Please report how many lines in the records below contain the word "value", and give nothing else.

Dataset excerpts
>>>>>
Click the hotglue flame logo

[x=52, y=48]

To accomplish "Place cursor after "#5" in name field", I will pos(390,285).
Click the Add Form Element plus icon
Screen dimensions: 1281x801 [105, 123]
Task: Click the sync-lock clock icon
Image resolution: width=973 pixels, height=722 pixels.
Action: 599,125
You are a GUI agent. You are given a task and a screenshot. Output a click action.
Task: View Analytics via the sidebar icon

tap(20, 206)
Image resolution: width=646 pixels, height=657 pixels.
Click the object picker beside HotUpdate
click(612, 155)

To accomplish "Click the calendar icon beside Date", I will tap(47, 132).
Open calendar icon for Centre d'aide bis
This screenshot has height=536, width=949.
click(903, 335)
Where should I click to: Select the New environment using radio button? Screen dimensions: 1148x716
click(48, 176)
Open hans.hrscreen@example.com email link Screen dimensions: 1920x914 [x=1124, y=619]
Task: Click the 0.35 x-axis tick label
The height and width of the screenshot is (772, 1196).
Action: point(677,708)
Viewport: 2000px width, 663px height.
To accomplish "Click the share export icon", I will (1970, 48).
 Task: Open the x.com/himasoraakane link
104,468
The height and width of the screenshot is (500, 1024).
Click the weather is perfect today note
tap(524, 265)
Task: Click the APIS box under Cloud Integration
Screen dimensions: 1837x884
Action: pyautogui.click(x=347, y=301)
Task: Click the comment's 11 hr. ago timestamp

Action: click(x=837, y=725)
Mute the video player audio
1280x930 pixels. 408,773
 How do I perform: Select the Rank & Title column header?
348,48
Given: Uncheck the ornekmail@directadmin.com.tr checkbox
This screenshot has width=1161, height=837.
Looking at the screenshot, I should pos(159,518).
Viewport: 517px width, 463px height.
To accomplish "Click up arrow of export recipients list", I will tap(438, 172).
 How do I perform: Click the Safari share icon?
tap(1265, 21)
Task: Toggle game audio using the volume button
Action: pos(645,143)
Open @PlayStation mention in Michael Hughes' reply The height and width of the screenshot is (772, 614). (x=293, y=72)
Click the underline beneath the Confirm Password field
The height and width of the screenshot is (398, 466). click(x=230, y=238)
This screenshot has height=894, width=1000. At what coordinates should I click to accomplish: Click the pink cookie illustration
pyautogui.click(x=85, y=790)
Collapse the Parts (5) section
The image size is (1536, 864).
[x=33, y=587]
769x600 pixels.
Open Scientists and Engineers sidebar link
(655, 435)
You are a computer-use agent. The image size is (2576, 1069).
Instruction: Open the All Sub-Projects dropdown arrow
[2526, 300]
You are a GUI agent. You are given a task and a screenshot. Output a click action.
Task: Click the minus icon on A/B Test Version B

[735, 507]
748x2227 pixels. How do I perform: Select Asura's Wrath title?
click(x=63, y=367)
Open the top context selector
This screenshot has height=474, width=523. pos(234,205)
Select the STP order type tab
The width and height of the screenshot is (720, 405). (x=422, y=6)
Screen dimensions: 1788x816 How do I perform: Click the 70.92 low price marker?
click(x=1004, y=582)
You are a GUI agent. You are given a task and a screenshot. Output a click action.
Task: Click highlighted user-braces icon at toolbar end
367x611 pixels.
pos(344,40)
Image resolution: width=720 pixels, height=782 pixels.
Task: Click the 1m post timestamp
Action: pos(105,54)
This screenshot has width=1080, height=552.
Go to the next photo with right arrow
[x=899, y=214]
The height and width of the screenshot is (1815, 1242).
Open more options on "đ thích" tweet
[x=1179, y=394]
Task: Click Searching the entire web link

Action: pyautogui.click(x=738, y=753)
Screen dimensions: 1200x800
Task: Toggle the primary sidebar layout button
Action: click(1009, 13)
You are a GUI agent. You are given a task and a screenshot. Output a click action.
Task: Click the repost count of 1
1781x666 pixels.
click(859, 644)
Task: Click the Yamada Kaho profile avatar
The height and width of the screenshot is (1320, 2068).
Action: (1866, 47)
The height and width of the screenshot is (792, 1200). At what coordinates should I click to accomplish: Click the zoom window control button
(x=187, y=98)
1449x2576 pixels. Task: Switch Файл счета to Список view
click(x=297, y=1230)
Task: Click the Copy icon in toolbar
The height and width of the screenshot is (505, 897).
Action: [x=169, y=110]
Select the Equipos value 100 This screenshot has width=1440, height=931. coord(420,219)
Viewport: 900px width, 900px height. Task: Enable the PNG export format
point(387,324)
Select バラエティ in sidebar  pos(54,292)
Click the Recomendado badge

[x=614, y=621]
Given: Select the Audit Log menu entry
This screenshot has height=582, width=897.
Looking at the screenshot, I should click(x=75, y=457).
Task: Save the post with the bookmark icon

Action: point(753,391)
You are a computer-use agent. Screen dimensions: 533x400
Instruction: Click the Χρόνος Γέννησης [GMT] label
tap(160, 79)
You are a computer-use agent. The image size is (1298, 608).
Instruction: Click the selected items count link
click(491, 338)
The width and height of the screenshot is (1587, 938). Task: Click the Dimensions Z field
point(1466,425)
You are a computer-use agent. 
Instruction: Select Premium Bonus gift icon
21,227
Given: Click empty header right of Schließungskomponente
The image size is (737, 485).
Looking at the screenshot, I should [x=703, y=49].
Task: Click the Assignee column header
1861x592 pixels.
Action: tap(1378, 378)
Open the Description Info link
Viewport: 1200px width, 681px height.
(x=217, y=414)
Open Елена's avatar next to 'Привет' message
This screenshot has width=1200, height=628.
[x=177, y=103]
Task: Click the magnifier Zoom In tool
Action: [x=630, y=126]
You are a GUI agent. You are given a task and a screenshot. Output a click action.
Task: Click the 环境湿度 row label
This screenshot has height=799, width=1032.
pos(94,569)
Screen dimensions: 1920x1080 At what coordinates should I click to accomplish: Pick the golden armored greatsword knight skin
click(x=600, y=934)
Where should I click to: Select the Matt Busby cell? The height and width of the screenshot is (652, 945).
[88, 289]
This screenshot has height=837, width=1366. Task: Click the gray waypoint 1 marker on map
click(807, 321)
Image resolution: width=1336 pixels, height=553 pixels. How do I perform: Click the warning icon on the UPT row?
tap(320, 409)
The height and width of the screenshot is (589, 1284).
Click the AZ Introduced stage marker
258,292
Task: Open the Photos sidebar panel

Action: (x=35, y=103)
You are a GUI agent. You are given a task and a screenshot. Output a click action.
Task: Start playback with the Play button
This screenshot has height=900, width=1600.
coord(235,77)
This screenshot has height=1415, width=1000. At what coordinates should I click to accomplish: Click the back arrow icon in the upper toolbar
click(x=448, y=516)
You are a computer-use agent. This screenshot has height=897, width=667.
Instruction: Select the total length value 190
<<<<<
— Task answer —
2